I believe I should take your advice on this one though and not *subtract* from TCP. I do have some ideas on what I can *add* to TCP, but any advice from your end is also welcome.

An interesting thing to think about too is the situations you'll find yourself in when doing TCP over UDP or UDP over TCP.

Thanks!

Wednesday, May 10, 2006 4:43 AM by nick

# re: DELAY or NODELAY - Riffing on Larry, who's riffing on Raymond...

yeah, who in their right mind would disable Nagle?

http://support.microsoft.com/default.aspx?scid=kb;EN-US;270926

remember how NT SP6 broke lots of things? As I recall, it was SP6 that disabled nagling, and SP6a reinstated it - as far as I know it's still a feature of all Windows OS. With NT, swapping different versions of NetBT.sys would instantly improve throughput for applications such as MSAccess. Dig out your old disks and give it a whirl!

Thursday, May 11, 2006 5:04 PM by petal

# I wish Larry hadn't written that...

Oh, Larry, Larry, Larry...
Articles 1 and 2 were great - really necessary reading to a lot of would-be...

Monday, June 26, 2006 11:13 PM by Tales from the Crypto

# re: DELAY or NODELAY - Riffing on Larry, who's riffing on Raymond...

It generally does not make sense to substract from TCP, but say you decided to use UDP and add some reliability layer, how is this very different from disabling Nagle:

1. The number of IP packets on the network would be roughly the same. Agreed the UDP packets will be slightly smaller (28bytes IP + UDP header instead of the 40 bytes TCP + IP header).

2. What about the reliability and sequencing that you get from TCP out of the box? Relieves you from writing reliability layer for UDP IMHO.

So I would prefer to disable Nagle if that makes sense in your specific case and not indulge in any unnecessary research based projects like implementing your own reliability layer over UDP and busting your project's deliverable date. And in these days of gigabit switches, increasing a few packets on the network is no big deal.

I believe in approaching problems in a pragmatic fashion.

Monday, November 20, 2006 1:57 PM by BK

# re: DELAY or NODELAY - Riffing on Larry, who's riffing on Raymond...

If you need reliability, what damage does Nagle cause you?

It delays your packets in extreme circumstances, but then so does reliability in general.

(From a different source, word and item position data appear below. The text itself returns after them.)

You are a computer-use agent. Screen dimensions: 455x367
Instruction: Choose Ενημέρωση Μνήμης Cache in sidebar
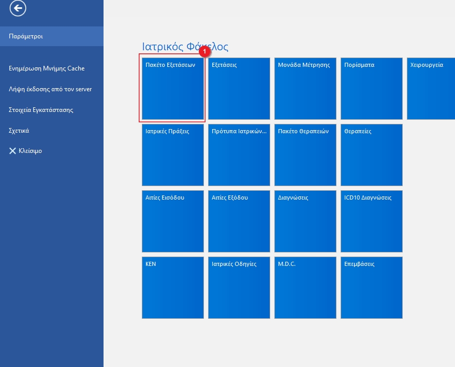point(47,68)
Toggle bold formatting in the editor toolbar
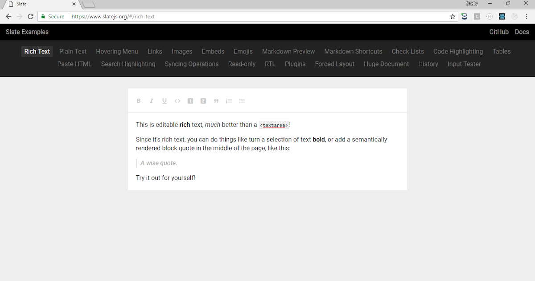Screen dimensions: 535x281 click(x=139, y=100)
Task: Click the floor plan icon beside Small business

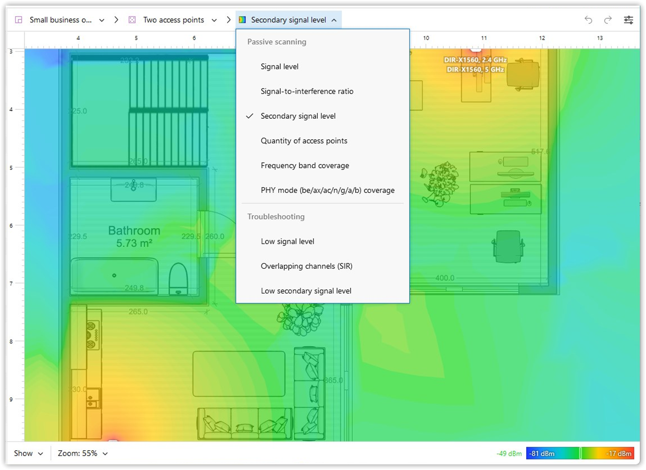Action: coord(19,19)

If you add reliability, you are implicitly declaring that you don't mind seeing your packets delayed.

If you need your packets to get there as fast as possible, and can't afford any delay, you have to lose packets.

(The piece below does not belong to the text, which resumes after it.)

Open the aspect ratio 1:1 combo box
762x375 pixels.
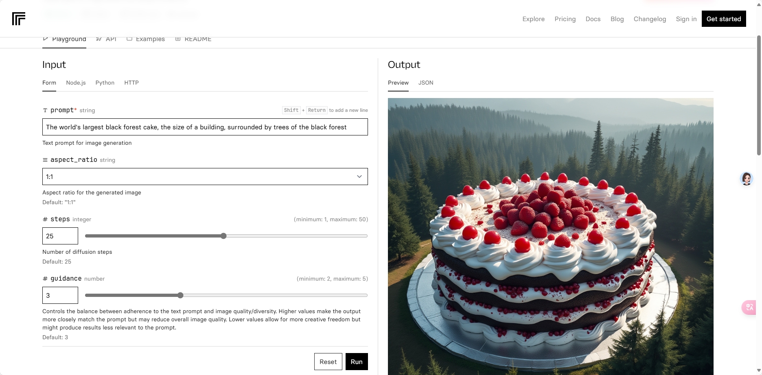click(199, 177)

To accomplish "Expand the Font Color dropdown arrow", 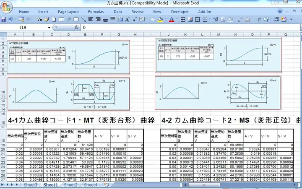I will click(x=177, y=19).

Pragmatism, if that is your watch-word, tells you that reliability and the Nagle algorithm are not mutually exclusive by any means.

So, reliability => TCP => Nagle, and speed => UDP => packet loss.

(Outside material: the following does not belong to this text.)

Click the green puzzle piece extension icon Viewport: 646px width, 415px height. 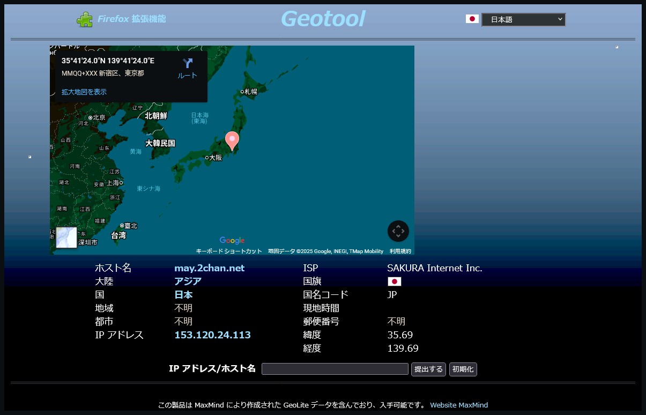(x=84, y=19)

Tuesday, November 21, 2006 7:37 PM by Alun Jones

# re: DELAY or NODELAY - Riffing on Larry, who's riffing on Raymond...

Actually, TCP_NODELAY causes sub-optimal performance even for more popular protocols such as HTTP. A HTTP request will typically be smaller than a complete segment, so if you don't disable it, the response will be delayed. The nice thing is that you can enable and disable it any time for each single connection. Also the telnet case is a rather extreme one. Most protocols don't send tiny pieces of data, so setting TCP_NODELAY will rarely have extremely bad consequences. Also UDP simply isn't possible in each and every case. Consider that most applications will want to over tunneling through a proxy at least as fallback. UDP has a lot disadvantages anyway, thus scrapping TCP altogether just because one property is sub-optimal is probably a not good idea as you might easily end up with something that is far worse especially if you want to use that in the heterogen real-world i.e., everybody can come up with protocols that perform great for him... but suck everywhere else.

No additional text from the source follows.